Latest date by which Scheme must be implemented

2 April 2022(7)

 

Notes:

(1) These times and dates are indicative only and will depend on, among other things, the date(s) upon which (i) the Conditions are satisfied or (where applicable) waived, (ii) the Court sanctions the Scheme, and (iii) the Court Order sanctioning the Scheme is delivered to the Registrar of Companies. If the expected date of the Scheme Court Hearing is changed, Morrisons will give adequate notice of the changes by issuing an announcement through a Regulatory Information Service.

(2) The BLUE Form of Proxy for the Court Meeting, if not received by the time stated above (or, if the Court Meeting is adjourned again, 48 hours (excluding non-working days) before such adjourned Court Meeting), may be handed to a representative of Equiniti Limited, on behalf of the Chair of the Court Meeting, or to the Chair of the Court Meeting, before the start of that Meeting. However, in order to be valid, the WHITE Form of Proxy must be received no later than 11.15 a.m. on 25 August 2021 (or, if the General Meeting is adjourned again, 48 hours (excluding non-working days) before the time fixed for such adjourned General Meeting). Please see "Action to be taken" in the Scheme Document.
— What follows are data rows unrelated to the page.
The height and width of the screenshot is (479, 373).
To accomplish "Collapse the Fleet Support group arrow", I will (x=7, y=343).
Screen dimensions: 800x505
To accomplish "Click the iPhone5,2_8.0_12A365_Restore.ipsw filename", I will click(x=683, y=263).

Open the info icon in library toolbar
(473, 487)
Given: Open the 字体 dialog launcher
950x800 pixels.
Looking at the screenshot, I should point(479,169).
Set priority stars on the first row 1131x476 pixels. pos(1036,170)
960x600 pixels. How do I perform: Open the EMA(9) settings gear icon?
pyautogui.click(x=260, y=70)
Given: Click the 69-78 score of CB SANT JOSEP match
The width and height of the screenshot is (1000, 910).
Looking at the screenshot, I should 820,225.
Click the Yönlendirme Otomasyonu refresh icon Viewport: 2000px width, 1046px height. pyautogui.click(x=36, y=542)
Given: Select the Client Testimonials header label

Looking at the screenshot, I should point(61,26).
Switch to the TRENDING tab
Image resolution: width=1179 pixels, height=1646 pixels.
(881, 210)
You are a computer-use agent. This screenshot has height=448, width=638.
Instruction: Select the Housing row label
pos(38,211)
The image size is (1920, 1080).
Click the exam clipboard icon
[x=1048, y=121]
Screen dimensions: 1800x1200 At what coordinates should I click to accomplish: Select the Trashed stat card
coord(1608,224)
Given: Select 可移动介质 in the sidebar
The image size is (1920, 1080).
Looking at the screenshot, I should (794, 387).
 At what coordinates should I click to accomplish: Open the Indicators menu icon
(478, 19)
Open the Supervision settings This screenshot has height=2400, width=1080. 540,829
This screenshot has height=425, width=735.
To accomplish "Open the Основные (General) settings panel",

(3) If either the Court Meeting or the General Meeting is adjourned again, the Voting Record Time for the relevant adjourned Meeting will be 6.30 p.m. on the date which is two Business Days before the date set for such adjourned Meeting.

(4) To commence at 11.15 a.m. or as soon thereafter as the Court Meeting shall have concluded or adjourned.

(5) Morrisons Shares will be disabled in CREST from 6.00 p.m. on 6 September 2021.

(6) The Scheme will become Effective pursuant to its terms upon the Court Order being delivered to the Registrar of Companies

(7) The latest date by which the Scheme must be implemented may be extended by agreement between Morrisons and Bidco with the prior consent of the Panel and (if required) the approval of the Court.